Stored records:
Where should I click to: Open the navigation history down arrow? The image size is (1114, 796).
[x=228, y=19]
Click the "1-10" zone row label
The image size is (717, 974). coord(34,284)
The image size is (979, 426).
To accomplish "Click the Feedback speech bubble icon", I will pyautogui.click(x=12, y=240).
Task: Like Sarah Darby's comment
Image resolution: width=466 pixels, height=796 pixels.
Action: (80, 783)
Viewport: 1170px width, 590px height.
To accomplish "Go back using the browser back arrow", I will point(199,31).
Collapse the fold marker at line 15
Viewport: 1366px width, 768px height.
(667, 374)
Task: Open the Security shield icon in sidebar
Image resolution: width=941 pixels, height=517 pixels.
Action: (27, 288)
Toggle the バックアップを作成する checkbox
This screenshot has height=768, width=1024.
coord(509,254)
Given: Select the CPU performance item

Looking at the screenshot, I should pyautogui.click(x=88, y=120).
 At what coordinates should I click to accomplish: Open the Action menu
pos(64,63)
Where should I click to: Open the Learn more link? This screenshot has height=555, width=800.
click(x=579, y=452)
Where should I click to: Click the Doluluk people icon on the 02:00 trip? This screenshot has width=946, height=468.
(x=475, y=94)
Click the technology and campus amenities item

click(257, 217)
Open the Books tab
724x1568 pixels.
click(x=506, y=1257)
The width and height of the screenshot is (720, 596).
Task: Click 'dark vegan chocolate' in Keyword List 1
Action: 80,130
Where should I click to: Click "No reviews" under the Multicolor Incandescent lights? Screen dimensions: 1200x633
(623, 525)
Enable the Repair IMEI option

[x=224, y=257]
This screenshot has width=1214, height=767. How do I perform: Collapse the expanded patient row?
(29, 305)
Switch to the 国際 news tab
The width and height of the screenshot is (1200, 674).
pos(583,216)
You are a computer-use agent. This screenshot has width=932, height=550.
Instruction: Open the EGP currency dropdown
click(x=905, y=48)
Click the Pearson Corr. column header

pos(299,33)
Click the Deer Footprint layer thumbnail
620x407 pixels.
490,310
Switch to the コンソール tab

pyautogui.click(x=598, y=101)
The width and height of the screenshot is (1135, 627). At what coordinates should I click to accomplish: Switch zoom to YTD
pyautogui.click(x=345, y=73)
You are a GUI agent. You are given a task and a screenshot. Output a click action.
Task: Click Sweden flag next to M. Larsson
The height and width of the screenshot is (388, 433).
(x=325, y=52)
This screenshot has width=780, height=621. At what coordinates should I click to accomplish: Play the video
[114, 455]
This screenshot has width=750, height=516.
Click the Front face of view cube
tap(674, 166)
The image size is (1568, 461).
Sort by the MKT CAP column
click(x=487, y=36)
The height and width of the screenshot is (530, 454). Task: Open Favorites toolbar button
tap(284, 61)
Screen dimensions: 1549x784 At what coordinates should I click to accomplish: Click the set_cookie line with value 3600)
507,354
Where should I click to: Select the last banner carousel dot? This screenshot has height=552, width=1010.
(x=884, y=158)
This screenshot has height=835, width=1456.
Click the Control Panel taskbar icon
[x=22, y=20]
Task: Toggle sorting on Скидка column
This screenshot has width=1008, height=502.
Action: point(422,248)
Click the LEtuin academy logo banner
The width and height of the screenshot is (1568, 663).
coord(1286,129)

— Action item —
Retype exactly the lines above, from the one with "Toggle the バックアップを作成する checkbox" through the one with "Open the Books tab", inclusive.

— Task result —
Toggle the バックアップを作成する checkbox
This screenshot has height=768, width=1024.
coord(509,254)
Given: Select the CPU performance item

Looking at the screenshot, I should pyautogui.click(x=88, y=120).
 At what coordinates should I click to accomplish: Open the Action menu
pos(64,63)
Where should I click to: Open the Learn more link? This screenshot has height=555, width=800.
click(x=579, y=452)
Where should I click to: Click the Doluluk people icon on the 02:00 trip? This screenshot has width=946, height=468.
(x=475, y=94)
Click the technology and campus amenities item

click(257, 217)
Open the Books tab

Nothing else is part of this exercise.